As this post is being written, we are 2 days and 22 hours from the launch of the Lunar Reconnaissance Orbiter. Phoenix has a special interest in this because Arizona State University (ASU) is responsible for the Lunar Reconnaissance Orbiter Camera.
 And with the slip of the Space Shuttle launch, we are still 2 days and 22 hours away from LRO launch (18 June if all goes well).
The LRO is the first step on NASA’s Vision for Space Exploration. It is designed to create a comprehensive mapping of the lunar surface and potential resources. The LROC is one of six instruments in the payload:
Cosmic Ray Telescope for the Effects of Radiation
This telescope will characterize the lunar radiation environment allowing scientists to determine potential biological impacts.
Diviner Lunar Radiometer Experiment
This device will measure surface and subsurface temperatures from orbit.

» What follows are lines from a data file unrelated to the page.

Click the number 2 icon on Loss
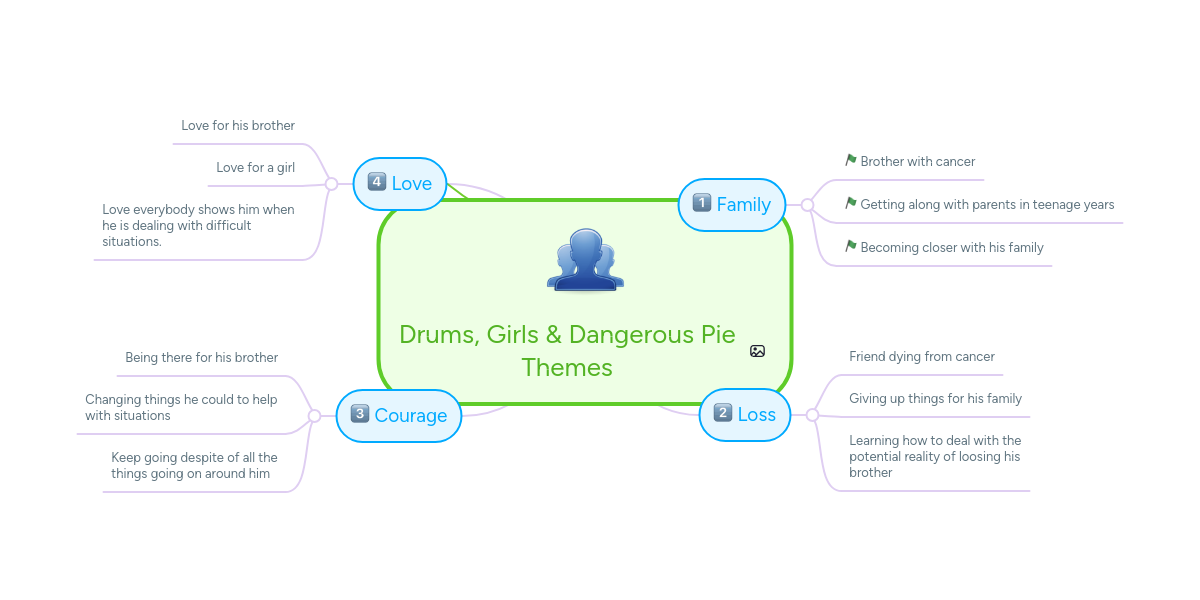The height and width of the screenshot is (600, 1200). tap(722, 413)
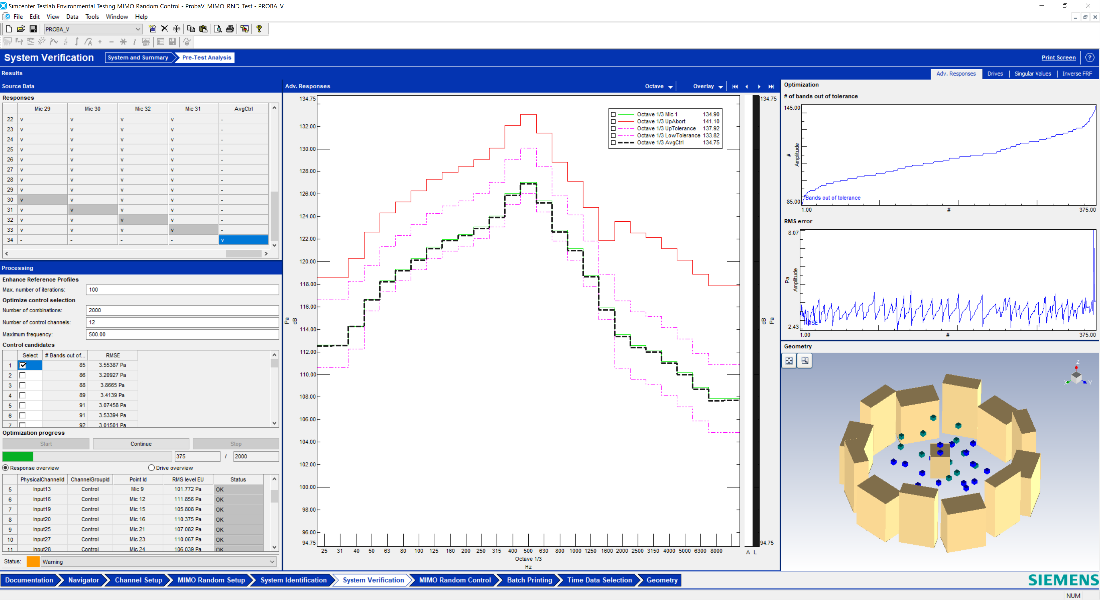Click the Print Screen link
The width and height of the screenshot is (1100, 600).
(1057, 57)
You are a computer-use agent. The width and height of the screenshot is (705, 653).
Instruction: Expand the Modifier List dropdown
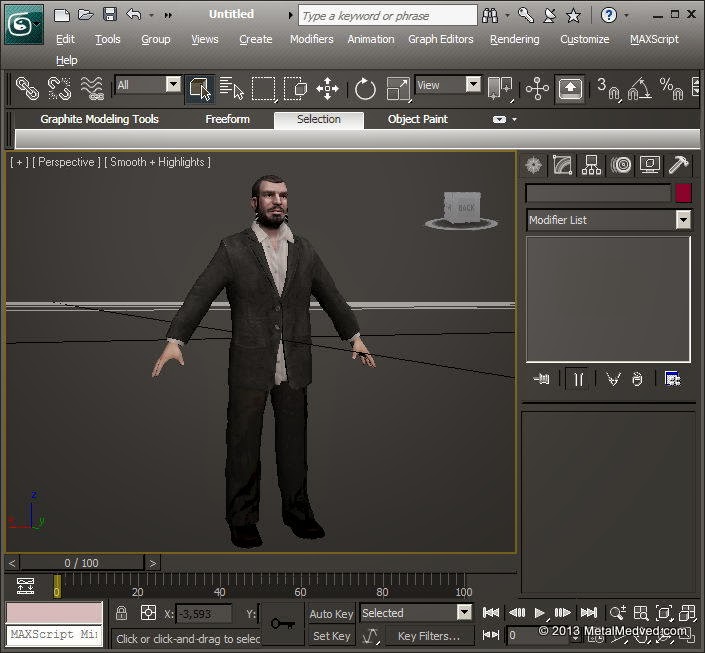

And will identify potential ice deposits.
Lyman Alpha Mapping Project
This will map the entire lunar surface in the far ultraviolet spectrum.
Lunar Exploration Neutron Detector
This instrument will search for hydrogen as evidence of water ice near the moon’s surface.
Lunar Orbiter Laser Altimeter
This will search for potential landing sites.
Lunar Reconnaissance Orbiter Camera
Two narrow angle cameras will make high resolution black-and-white images of the surface. A third, wide angle camera, will take color and ultraviolet images over the complete lunar surface.